Please print all the lines below exactly as they are written.
-- Data to use follows --
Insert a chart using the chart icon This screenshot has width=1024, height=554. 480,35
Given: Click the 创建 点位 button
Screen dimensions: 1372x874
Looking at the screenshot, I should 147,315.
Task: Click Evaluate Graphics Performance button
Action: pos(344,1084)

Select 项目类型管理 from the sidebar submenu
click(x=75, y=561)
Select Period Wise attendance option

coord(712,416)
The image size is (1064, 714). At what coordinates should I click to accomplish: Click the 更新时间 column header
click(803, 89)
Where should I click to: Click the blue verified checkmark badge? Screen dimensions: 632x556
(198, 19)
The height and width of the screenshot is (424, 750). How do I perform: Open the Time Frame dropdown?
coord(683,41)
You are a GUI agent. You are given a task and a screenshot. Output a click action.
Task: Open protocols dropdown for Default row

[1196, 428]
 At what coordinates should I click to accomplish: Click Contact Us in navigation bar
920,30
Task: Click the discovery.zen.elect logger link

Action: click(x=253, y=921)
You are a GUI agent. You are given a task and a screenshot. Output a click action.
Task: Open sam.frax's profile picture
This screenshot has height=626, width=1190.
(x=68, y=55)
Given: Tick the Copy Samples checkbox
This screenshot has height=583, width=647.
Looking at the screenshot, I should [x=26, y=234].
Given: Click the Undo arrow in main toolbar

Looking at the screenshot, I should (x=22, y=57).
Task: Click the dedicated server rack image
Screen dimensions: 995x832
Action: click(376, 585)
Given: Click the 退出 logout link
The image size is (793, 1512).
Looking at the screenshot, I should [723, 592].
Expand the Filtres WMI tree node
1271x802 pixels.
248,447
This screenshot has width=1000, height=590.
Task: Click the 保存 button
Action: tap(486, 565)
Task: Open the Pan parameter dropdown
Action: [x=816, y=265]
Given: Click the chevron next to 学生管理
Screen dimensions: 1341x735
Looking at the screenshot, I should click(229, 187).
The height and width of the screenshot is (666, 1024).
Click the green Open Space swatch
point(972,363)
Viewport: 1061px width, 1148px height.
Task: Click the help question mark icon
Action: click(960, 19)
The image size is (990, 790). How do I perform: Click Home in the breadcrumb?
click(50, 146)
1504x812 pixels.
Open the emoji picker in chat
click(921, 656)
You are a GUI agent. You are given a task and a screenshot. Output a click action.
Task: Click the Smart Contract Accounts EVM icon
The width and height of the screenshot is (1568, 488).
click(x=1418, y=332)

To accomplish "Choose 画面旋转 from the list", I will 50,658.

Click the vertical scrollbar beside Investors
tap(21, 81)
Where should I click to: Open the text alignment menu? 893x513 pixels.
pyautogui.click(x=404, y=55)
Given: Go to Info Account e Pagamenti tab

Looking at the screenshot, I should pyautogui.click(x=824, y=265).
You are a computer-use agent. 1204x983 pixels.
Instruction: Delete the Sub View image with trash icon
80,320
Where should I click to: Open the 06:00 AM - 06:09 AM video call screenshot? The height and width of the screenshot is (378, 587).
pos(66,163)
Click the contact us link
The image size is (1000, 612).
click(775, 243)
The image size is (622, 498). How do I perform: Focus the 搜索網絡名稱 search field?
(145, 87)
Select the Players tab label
-- Data to use concluded --
**Solution to this problem:**
Insert a chart using the chart icon This screenshot has width=1024, height=554. 480,35
Given: Click the 创建 点位 button
Screen dimensions: 1372x874
Looking at the screenshot, I should 147,315.
Task: Click Evaluate Graphics Performance button
Action: pos(344,1084)

Select 项目类型管理 from the sidebar submenu
click(x=75, y=561)
Select Period Wise attendance option

coord(712,416)
The image size is (1064, 714). At what coordinates should I click to accomplish: Click the 更新时间 column header
click(803, 89)
Where should I click to: Click the blue verified checkmark badge? Screen dimensions: 632x556
(198, 19)
The height and width of the screenshot is (424, 750). How do I perform: Open the Time Frame dropdown?
coord(683,41)
You are a GUI agent. You are given a task and a screenshot. Output a click action.
Task: Open protocols dropdown for Default row

[1196, 428]
 At what coordinates should I click to accomplish: Click Contact Us in navigation bar
920,30
Task: Click the discovery.zen.elect logger link

Action: click(x=253, y=921)
You are a GUI agent. You are given a task and a screenshot. Output a click action.
Task: Open sam.frax's profile picture
This screenshot has height=626, width=1190.
(x=68, y=55)
Given: Tick the Copy Samples checkbox
This screenshot has height=583, width=647.
Looking at the screenshot, I should [x=26, y=234].
Given: Click the Undo arrow in main toolbar

Looking at the screenshot, I should (x=22, y=57).
Task: Click the dedicated server rack image
Screen dimensions: 995x832
Action: click(376, 585)
Given: Click the 退出 logout link
The image size is (793, 1512).
Looking at the screenshot, I should [723, 592].
Expand the Filtres WMI tree node
1271x802 pixels.
248,447
This screenshot has width=1000, height=590.
Task: Click the 保存 button
Action: tap(486, 565)
Task: Open the Pan parameter dropdown
Action: [x=816, y=265]
Given: Click the chevron next to 学生管理
Screen dimensions: 1341x735
Looking at the screenshot, I should click(229, 187).
The height and width of the screenshot is (666, 1024).
Click the green Open Space swatch
point(972,363)
Viewport: 1061px width, 1148px height.
Task: Click the help question mark icon
Action: click(960, 19)
The image size is (990, 790). How do I perform: Click Home in the breadcrumb?
click(50, 146)
1504x812 pixels.
Open the emoji picker in chat
click(921, 656)
You are a GUI agent. You are given a task and a screenshot. Output a click action.
Task: Click the Smart Contract Accounts EVM icon
The width and height of the screenshot is (1568, 488).
click(x=1418, y=332)

To accomplish "Choose 画面旋转 from the list", I will 50,658.

Click the vertical scrollbar beside Investors
tap(21, 81)
Where should I click to: Open the text alignment menu? 893x513 pixels.
pyautogui.click(x=404, y=55)
Given: Go to Info Account e Pagamenti tab

Looking at the screenshot, I should pyautogui.click(x=824, y=265).
You are a computer-use agent. 1204x983 pixels.
Instruction: Delete the Sub View image with trash icon
80,320
Where should I click to: Open the 06:00 AM - 06:09 AM video call screenshot? The height and width of the screenshot is (378, 587).
pos(66,163)
Click the contact us link
The image size is (1000, 612).
click(775, 243)
The image size is (622, 498). How do I perform: Focus the 搜索網絡名稱 search field?
(145, 87)
Select the Players tab label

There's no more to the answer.